Aim:
Gather every line of the data that contains the word "Pick" and copy each one out.

The records:
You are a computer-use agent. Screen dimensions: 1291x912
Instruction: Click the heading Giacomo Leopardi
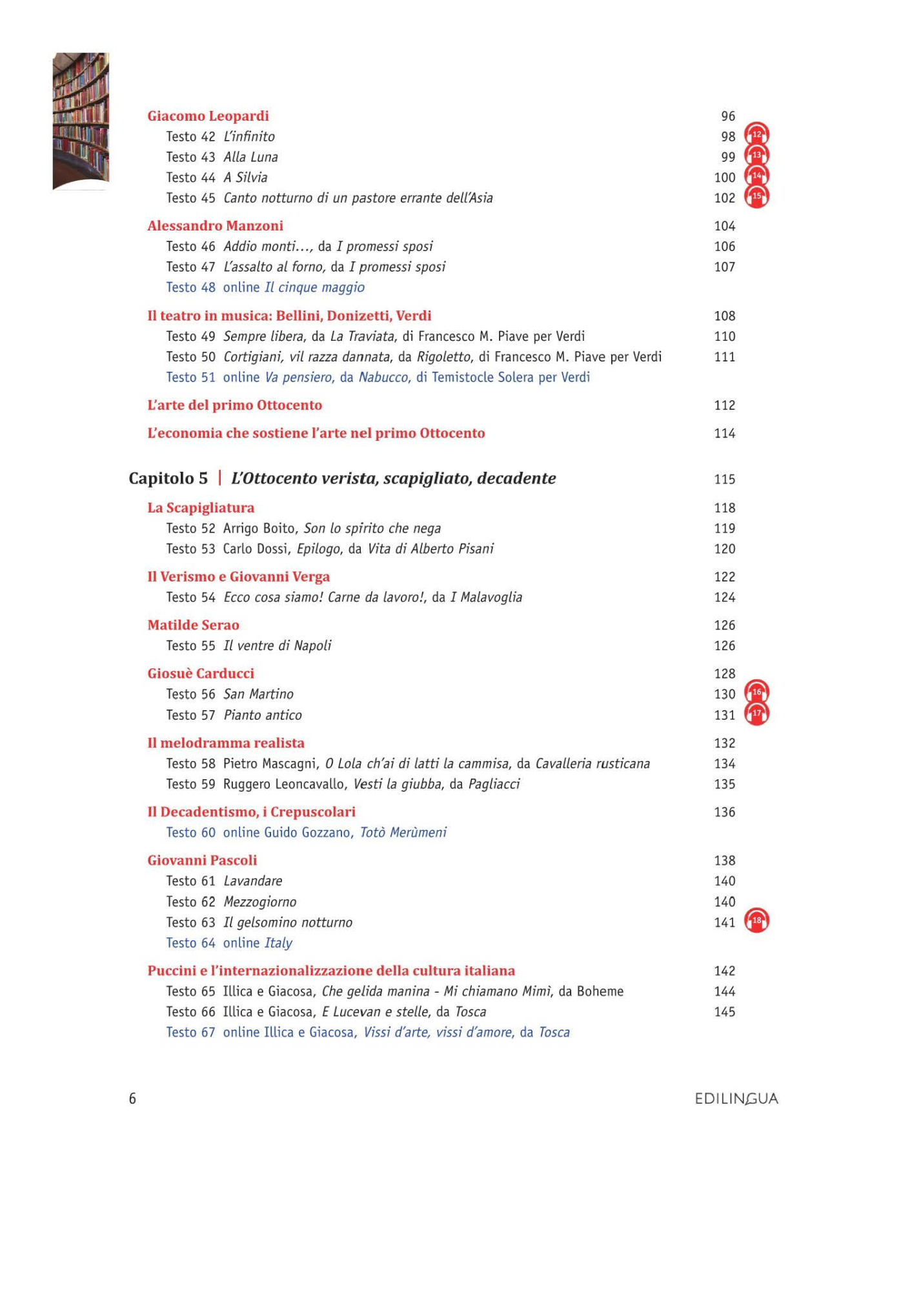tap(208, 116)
* * *
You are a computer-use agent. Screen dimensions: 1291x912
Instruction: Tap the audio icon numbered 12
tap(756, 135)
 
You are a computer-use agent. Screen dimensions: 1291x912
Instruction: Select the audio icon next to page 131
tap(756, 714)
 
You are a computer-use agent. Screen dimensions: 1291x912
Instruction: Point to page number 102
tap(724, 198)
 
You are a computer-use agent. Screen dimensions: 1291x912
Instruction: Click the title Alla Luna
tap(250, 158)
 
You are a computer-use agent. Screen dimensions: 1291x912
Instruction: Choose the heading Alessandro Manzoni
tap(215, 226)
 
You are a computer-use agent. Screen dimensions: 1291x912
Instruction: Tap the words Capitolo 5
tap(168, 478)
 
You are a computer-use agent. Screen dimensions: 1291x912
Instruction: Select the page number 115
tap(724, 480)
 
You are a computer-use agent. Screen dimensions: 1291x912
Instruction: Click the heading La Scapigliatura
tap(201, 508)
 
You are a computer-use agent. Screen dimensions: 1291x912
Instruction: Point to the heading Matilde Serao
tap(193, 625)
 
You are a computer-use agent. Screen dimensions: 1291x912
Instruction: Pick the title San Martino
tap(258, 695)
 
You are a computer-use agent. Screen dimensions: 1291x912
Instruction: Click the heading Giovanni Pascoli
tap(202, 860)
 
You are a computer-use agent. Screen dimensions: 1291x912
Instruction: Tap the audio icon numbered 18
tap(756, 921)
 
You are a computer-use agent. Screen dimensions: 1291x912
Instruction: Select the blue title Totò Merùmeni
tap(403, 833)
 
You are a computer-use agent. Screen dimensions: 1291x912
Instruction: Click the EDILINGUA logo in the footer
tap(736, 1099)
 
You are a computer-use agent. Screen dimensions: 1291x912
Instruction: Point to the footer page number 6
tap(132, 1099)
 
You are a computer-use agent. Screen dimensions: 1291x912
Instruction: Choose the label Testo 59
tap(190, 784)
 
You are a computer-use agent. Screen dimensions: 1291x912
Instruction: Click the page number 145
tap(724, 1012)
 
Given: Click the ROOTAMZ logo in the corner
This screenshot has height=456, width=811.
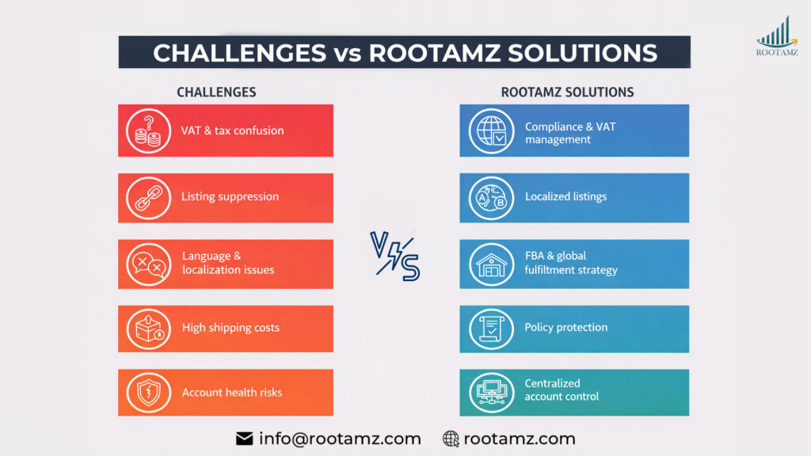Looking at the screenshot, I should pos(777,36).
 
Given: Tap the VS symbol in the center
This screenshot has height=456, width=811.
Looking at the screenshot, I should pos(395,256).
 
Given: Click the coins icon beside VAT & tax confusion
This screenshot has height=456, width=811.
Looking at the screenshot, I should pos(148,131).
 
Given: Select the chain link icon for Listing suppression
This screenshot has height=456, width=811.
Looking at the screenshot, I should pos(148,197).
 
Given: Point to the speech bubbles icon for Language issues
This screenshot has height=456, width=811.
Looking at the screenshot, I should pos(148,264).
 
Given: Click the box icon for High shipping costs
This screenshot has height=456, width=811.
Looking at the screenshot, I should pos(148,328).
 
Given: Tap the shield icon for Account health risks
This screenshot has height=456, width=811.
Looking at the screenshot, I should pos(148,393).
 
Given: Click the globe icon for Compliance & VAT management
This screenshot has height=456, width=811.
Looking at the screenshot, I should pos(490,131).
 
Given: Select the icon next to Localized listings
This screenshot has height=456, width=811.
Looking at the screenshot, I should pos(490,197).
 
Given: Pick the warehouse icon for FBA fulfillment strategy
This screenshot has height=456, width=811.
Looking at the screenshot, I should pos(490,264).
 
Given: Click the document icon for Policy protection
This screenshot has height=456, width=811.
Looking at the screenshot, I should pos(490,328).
---
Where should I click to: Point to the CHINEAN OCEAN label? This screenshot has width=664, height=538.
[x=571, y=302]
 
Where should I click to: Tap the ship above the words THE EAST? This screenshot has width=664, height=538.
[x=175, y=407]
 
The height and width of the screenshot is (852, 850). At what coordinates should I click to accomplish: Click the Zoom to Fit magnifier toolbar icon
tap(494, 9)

Exercise result:
Instruction: Pick the title San Martino
Given: Pick the warehouse icon for FBA fulfillment strategy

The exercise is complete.